__Task statement__: Out of the material that follows, write out exactly the lines from the line with "Click the dialog's vertical scrollbar thumb" to the line with "Task: Click the large 'GAS", both ends included, and no others.

__Given records__:
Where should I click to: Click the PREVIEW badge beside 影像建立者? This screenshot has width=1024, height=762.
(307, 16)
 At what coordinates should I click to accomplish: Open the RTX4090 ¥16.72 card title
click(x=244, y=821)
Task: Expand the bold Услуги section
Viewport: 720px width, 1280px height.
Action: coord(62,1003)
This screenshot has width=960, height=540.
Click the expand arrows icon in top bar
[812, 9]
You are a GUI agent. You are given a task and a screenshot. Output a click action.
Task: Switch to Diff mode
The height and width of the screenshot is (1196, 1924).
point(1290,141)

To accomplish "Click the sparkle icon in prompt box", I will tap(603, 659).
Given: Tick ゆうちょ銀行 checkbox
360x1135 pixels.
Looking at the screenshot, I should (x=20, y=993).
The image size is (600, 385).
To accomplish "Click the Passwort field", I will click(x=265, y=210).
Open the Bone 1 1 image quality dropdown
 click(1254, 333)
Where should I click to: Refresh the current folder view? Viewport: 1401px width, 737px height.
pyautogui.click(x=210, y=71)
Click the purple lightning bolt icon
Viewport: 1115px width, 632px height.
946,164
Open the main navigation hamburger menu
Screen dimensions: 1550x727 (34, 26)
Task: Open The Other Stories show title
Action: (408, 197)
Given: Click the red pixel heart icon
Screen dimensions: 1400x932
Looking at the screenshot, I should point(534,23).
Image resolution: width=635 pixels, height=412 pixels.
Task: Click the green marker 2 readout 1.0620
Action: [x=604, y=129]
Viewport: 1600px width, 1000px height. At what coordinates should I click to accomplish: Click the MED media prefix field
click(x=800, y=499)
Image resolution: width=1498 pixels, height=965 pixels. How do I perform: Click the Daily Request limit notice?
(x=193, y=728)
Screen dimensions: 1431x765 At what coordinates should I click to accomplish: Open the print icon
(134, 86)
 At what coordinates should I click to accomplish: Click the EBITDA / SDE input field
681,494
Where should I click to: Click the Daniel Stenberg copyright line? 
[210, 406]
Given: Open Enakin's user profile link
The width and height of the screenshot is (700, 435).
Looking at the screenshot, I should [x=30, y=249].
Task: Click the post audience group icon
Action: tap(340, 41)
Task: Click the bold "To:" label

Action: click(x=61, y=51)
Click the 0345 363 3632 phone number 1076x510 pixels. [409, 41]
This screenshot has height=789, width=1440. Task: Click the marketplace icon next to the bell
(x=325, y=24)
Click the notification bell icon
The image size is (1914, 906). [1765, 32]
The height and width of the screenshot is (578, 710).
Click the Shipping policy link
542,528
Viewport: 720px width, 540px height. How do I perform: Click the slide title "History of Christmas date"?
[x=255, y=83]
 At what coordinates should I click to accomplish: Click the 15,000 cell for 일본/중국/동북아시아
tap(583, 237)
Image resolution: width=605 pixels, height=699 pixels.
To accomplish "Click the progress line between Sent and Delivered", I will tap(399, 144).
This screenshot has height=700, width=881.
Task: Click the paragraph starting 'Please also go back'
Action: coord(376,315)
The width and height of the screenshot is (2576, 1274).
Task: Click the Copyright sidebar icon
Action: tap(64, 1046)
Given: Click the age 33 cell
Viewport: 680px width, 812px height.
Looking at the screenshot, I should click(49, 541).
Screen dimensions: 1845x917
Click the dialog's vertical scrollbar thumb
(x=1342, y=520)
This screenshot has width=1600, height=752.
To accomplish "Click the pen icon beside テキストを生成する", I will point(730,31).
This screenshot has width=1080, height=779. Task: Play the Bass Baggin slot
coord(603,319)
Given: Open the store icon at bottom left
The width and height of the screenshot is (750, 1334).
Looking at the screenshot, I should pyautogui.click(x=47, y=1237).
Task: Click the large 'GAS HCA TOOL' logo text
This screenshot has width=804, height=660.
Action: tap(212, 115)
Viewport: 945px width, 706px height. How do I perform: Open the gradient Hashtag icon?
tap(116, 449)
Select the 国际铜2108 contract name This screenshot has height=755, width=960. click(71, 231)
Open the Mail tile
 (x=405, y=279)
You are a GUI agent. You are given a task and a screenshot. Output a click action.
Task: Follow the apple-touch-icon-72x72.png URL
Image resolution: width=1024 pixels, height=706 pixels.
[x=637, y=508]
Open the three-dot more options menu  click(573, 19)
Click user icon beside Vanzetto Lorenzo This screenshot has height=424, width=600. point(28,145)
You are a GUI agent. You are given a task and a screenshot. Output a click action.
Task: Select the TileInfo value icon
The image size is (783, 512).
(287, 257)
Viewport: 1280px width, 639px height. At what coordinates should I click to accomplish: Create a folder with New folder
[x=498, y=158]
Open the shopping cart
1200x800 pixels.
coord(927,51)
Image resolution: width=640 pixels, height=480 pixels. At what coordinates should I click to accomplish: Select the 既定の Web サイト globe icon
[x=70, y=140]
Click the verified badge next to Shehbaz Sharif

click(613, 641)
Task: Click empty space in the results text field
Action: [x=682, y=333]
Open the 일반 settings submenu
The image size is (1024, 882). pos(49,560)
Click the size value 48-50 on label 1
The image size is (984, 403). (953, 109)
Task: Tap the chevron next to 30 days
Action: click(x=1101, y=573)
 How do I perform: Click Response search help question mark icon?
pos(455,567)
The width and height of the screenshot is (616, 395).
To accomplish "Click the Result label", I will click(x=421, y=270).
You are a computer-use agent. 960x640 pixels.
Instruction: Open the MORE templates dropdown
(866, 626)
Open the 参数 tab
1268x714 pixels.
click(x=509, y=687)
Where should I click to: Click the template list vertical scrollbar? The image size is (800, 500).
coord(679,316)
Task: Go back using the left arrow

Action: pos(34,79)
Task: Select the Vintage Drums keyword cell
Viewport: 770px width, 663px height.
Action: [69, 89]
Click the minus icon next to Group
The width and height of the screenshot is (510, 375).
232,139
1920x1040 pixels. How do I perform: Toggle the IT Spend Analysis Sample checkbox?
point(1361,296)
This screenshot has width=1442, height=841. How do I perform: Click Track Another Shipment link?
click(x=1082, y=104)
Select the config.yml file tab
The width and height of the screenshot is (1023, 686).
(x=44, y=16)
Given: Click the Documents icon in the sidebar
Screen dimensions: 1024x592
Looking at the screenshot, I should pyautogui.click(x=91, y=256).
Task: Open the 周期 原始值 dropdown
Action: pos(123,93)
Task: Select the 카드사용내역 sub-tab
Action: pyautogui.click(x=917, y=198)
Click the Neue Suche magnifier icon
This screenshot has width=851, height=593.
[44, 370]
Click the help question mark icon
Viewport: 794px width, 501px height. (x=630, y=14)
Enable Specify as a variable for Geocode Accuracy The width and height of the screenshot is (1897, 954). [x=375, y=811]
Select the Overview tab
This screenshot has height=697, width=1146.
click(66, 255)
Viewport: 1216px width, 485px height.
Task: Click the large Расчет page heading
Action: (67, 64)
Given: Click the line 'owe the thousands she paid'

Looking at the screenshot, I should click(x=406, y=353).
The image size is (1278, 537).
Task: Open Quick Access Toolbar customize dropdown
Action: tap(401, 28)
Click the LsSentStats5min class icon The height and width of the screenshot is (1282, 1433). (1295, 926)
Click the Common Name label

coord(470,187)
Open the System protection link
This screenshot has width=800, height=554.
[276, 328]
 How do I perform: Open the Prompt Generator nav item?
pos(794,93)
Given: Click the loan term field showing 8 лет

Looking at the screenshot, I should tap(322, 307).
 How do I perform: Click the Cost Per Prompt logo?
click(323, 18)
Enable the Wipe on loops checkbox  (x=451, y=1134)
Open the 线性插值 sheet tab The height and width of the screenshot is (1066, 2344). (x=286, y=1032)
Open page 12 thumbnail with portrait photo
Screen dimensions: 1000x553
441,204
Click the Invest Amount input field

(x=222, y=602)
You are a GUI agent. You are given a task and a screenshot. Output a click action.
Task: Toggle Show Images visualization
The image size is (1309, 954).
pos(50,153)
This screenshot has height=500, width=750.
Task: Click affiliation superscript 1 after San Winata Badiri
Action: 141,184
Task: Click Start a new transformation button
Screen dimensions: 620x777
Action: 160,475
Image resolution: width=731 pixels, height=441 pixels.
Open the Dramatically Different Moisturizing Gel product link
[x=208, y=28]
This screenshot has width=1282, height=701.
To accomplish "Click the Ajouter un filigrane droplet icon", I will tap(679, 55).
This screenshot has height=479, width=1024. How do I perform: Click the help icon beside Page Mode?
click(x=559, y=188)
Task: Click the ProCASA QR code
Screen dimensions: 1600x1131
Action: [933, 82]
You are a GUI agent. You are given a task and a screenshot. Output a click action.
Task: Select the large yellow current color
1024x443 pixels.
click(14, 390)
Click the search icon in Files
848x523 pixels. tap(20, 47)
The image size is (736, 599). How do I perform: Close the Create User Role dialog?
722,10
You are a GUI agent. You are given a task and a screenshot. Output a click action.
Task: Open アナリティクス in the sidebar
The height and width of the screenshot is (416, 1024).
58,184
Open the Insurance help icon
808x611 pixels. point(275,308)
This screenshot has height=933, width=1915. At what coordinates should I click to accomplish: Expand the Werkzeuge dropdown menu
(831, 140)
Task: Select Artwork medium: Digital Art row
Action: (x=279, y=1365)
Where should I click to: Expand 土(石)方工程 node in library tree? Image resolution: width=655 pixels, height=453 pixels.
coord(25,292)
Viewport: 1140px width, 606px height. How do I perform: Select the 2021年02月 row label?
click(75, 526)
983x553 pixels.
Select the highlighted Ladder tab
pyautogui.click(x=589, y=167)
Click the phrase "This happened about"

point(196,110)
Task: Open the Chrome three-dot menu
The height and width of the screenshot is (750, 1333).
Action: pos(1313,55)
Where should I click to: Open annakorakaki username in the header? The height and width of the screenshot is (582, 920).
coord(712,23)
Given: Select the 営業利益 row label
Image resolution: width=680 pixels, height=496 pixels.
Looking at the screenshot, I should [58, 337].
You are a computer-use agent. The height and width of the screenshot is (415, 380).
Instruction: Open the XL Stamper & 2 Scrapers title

__Task output__:
Click the dialog's vertical scrollbar thumb
(x=1342, y=520)
This screenshot has width=1600, height=752.
To accomplish "Click the pen icon beside テキストを生成する", I will point(730,31).
This screenshot has width=1080, height=779. Task: Play the Bass Baggin slot
coord(603,319)
Given: Open the store icon at bottom left
The width and height of the screenshot is (750, 1334).
Looking at the screenshot, I should pyautogui.click(x=47, y=1237).
Task: Click the large 'GAS HCA TOOL' logo text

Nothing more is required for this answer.